Description
This Easy Peruvian Chicken and Rice with Green Sauce is a flavorful and comforting dish that combines perfectly cooked rice infused with spices and tender chicken breasts. The bright, tangy green sauce made from cilantro, jalapeno, lime, and mayonnaise adds a refreshing zest that elevates the entire meal.
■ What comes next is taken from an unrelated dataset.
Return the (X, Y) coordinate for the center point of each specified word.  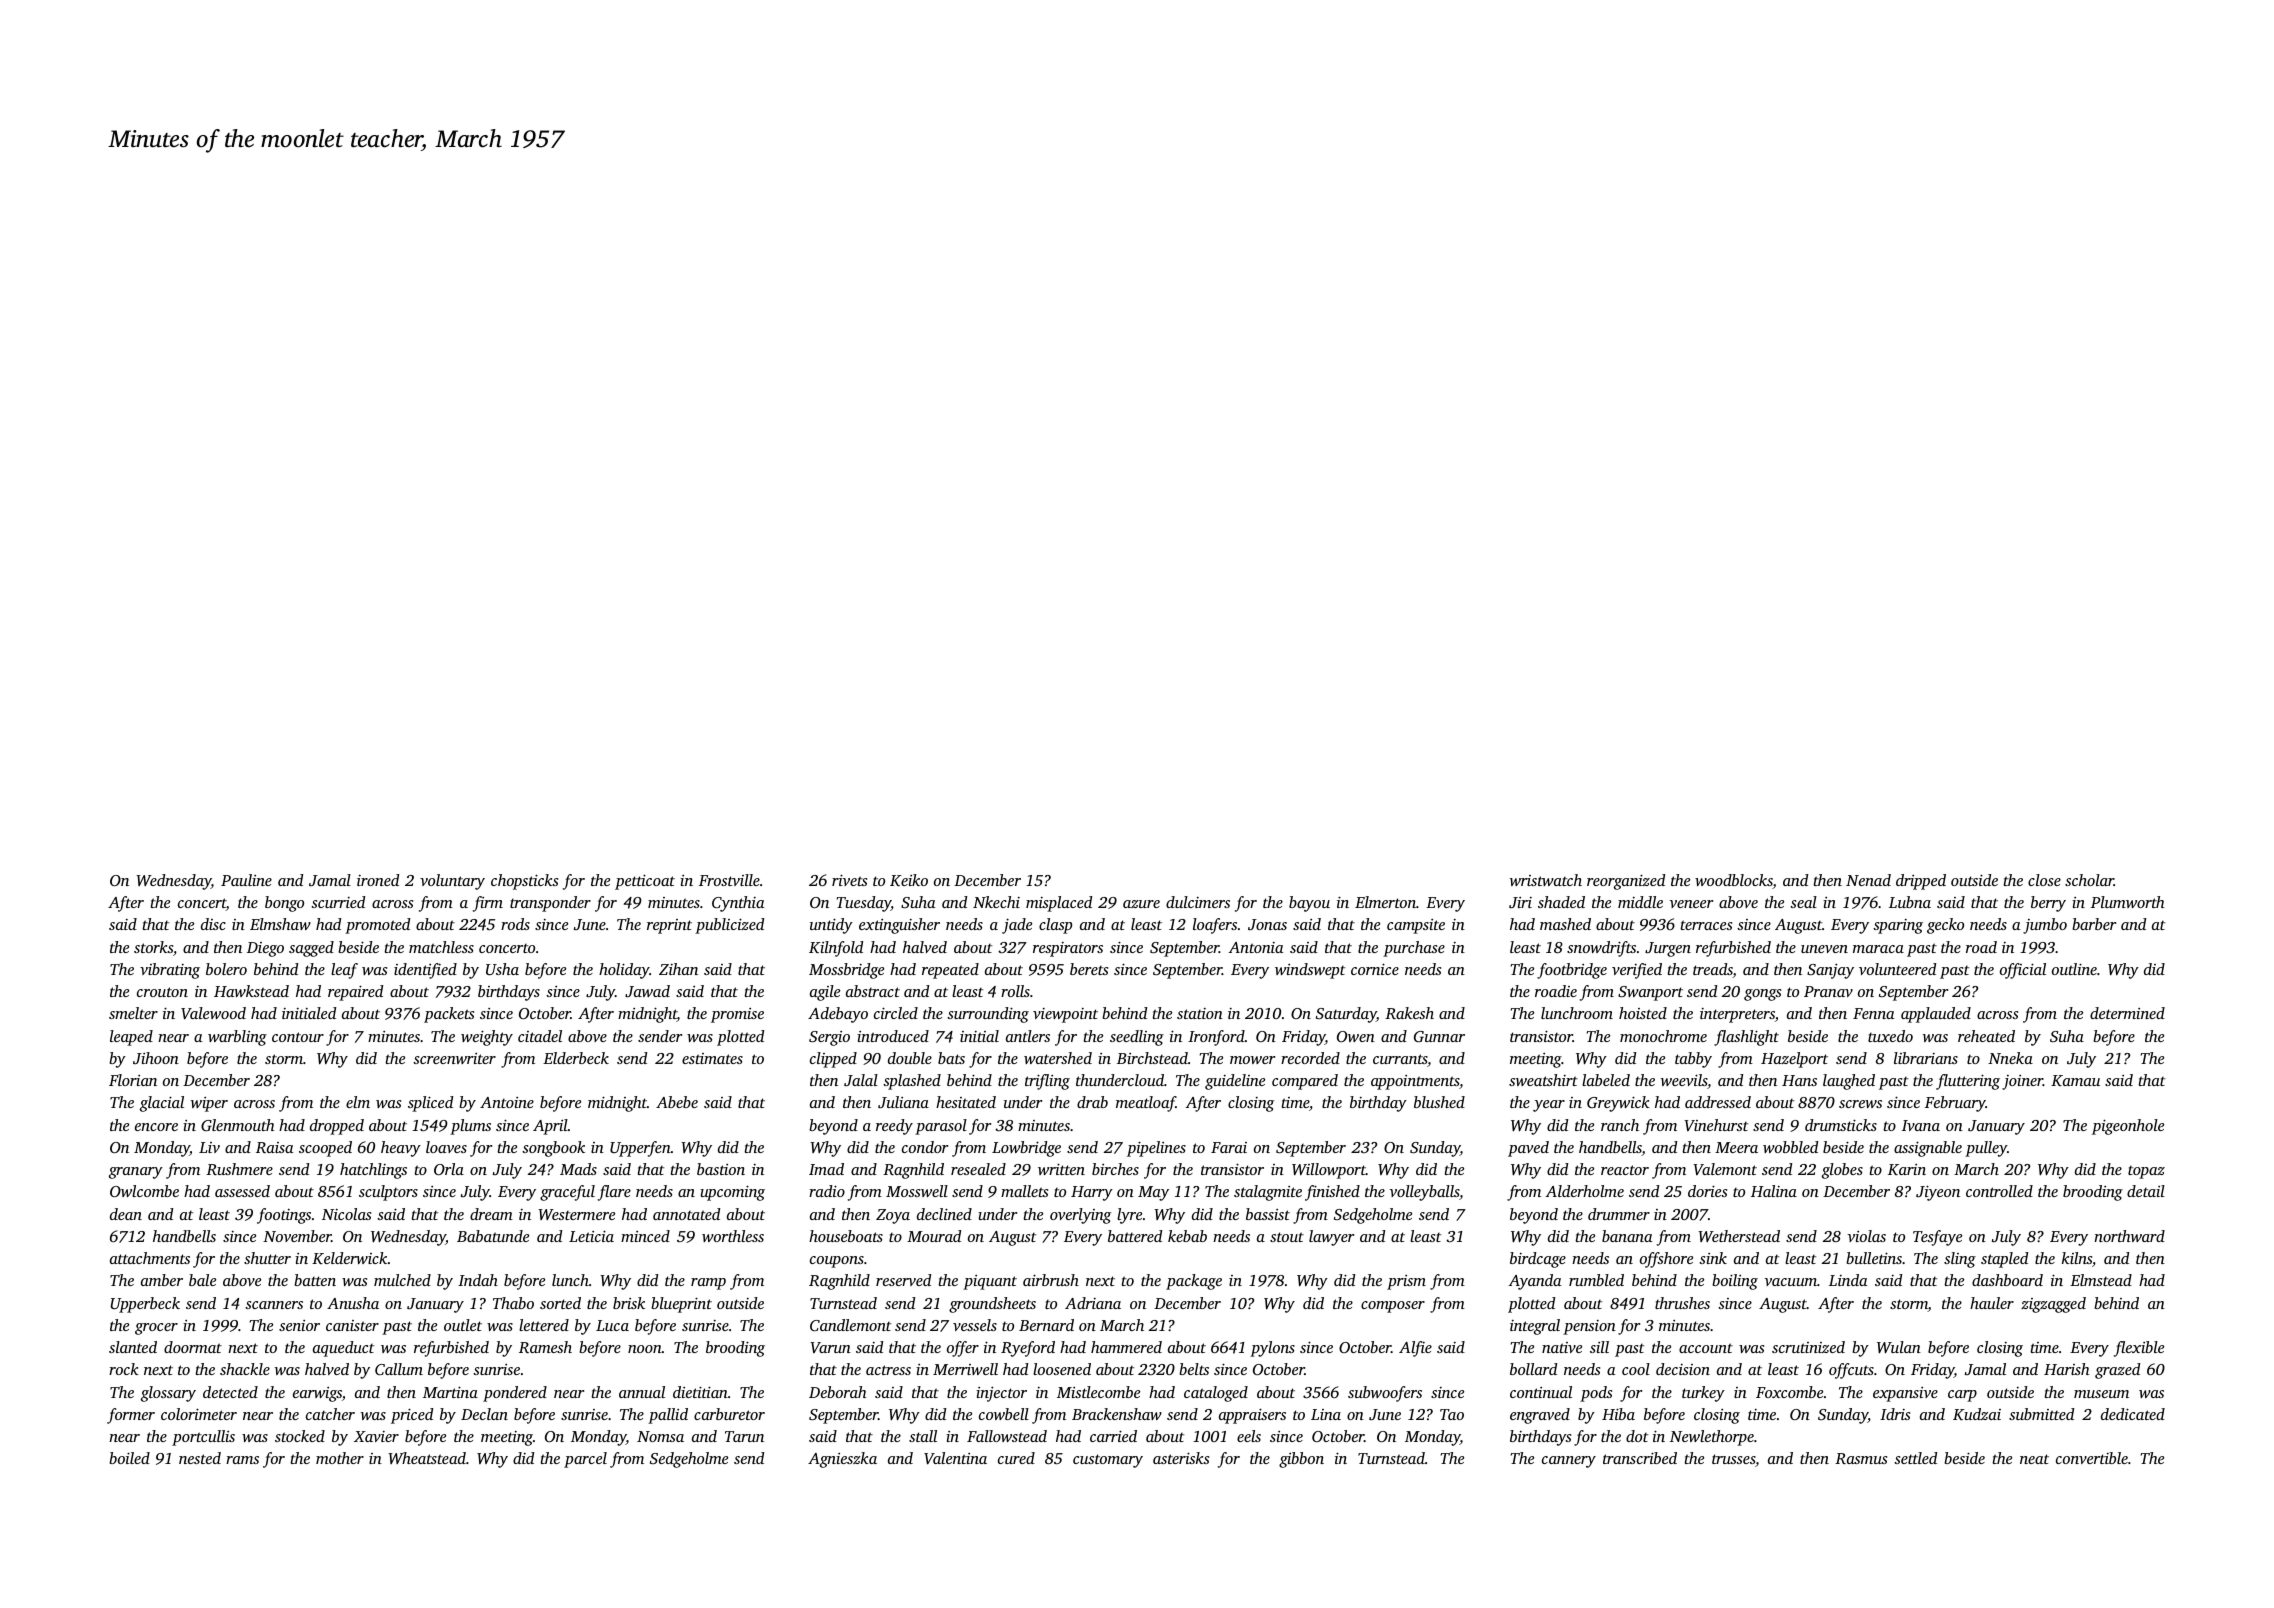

Ready in just 45 minutes, it’s an excellent choice for a wholesome weeknight dinner.
Ingredients
Scale
For the Rice and Chicken
- 2 cups of rice
- 4 chicken breasts
- 4 cups of chicken broth
- 1 tablespoon of olive oil
- 1 onion, chopped
- 2 cloves of garlic, minced
- 1 teaspoon of cumin
- Salt and pepper to taste
For the Green Sauce
- 1 cup of cilantro
- 1 jalapeno, seeded
- 1 lime, juiced
- 1/4 cup of mayonnaise
Instructions
- Heat olive oil: In a medium pot, warm the olive oil over medium heat to prepare for sautéing the aromatics.
- Sauté onion and garlic: Add the chopped onion and minced garlic to the heated oil and cook until they are soft and translucent, releasing their flavors.
- Add rice and seasonings: Stir in the rice, chicken broth, cumin, salt, and pepper, mixing well to incorporate all ingredients.
- Simmer rice: Bring the mixture to a boil, then reduce the heat to low, cover the pot, and let it simmer gently for 18 minutes until the rice is tender and the liquid is absorbed.
- Prepare the green sauce: While the rice cooks, blend together the cilantro, seeded jalapeno, lime juice, and mayonnaise until the sauce is smooth and creamy.
- Cook the chicken: Grill or bake the chicken breasts until they are fully cooked and reach an internal temperature of 165°F (75°C), ensuring they are juicy and tender.
- Assemble and serve: Plate the cooked rice, lay the chicken breasts on top, and generously drizzle the green sauce over the chicken. Serve immediately for a delicious meal.
Notes
- You can roast or pan-sear the chicken as alternatives to grilling or baking.
- Adjust the amount of jalapeno in the green sauce according to your desired spice level.
- For a creamier sauce, add a little more mayonnaise or a splash of olive oil when blending.
- Leftover chicken and rice can be refrigerated for up to 3 days and reheated gently.
- Use fresh cilantro and lime juice for the best flavor in the green sauce.